Frankly, this could sound really boring. But on the other hand, there can be something very satisfying in something like this. Have you ever set aside an afternoon or a day to clean out the garage? You sort through a bunch of junk, shelve things that were set down on the floor, throw out a bunch of garbage, fire up the shop-vac and vacuum out all of the cob webs and organize the toolchest. In the end, you haven't produced anything tangible with any value. But you've created something that allows for creating value. I would never go into the garage and build a planter box if it's all cluttered and dusty. It's just too grotty.

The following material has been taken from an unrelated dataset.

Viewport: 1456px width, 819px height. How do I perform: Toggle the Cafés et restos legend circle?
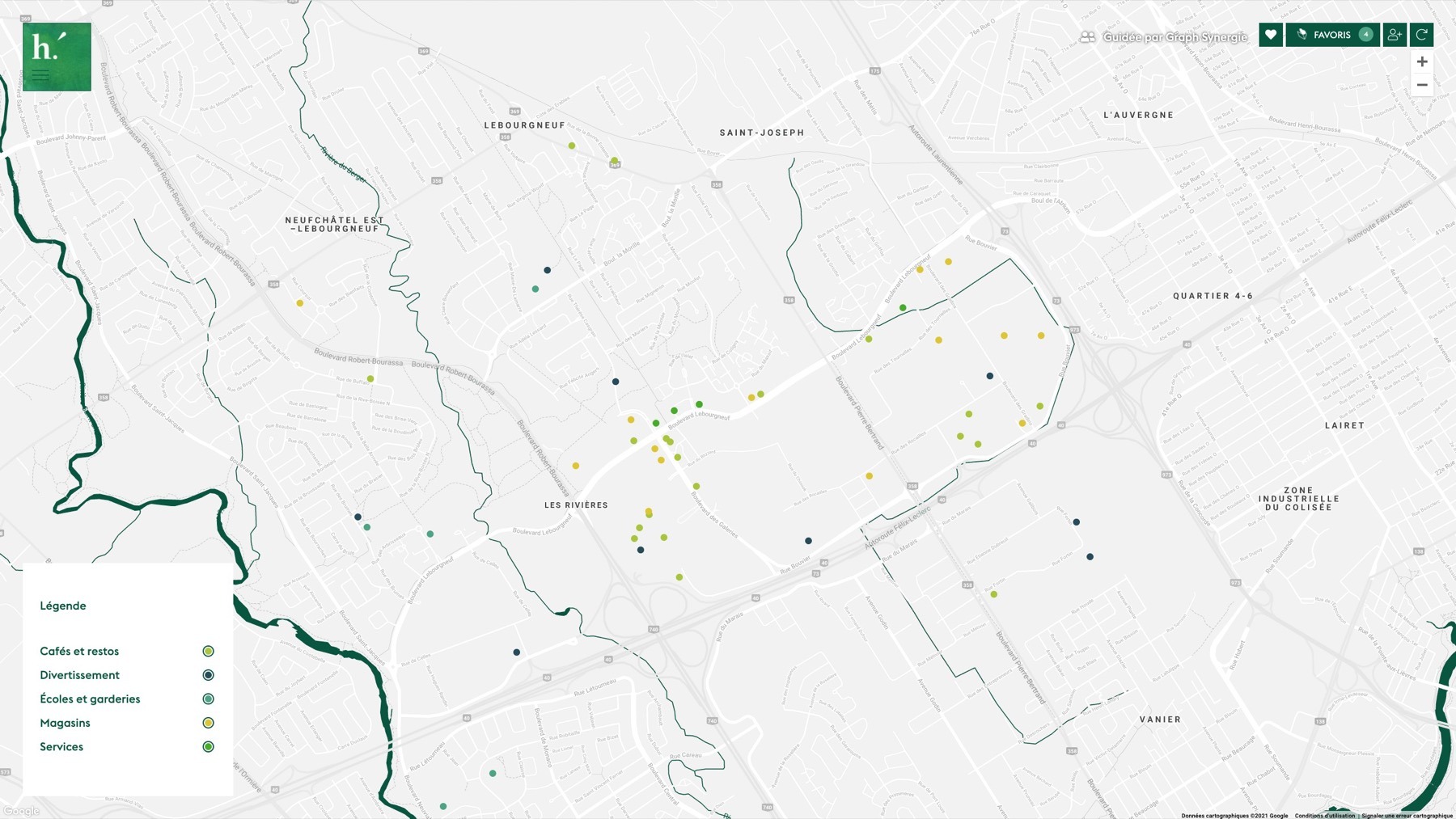pyautogui.click(x=208, y=652)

Code gets the same way. It gets cluttered and dusty. Refactoring is explicitly not about creating tangible value (i.e. you don't add new features in a refactoring), it's about creating an environment within which tangible value can be created. Fowler sez that refactoring is more than just "cleaning up code" - it's a more methodical, tested and controlled fashion of cleaning up. That's all good. Unfortunately, it seemed as though I drew a blank stare from these folks when I talked about testing. I mean, I understand that test harnesses in Perl such as plain old Test, Test::Unit and Test::Harness are hardly standardized or well entrenched in Perl culture but it was kinda disheartening to see only vague recognition of the value of writing tests. When you're done cleaning the garage, there's that satisfying feeling knowing that you've brought a little order to a chaotic corner of the world. I get that same feeling when I'm working on code, breaking it and fixing it and when it's all said and done, running the test harness; see "100% passed" is another way of bringing order to the chaos.
Anyway, so the basic starting points for refactoring were absent: a system of objects and a test harness but if the goal of refactoring is to "make the software easier to understand and modify" (quoting Fowler, again) then perhaps just getting things to that starting point is the first important refactoring to undertake. Somehow, I don't think the connection between the "fire fighting" mode that these folks were perpetually in and absence of tests was immediately clear to them. They know that "things" need to be fixed (which is a good start) but IMO those fixes need to come in little increments of refactoring.
Now, I've never unit tested a garage cleaning effort but today's conversation made me consider how that'd be done.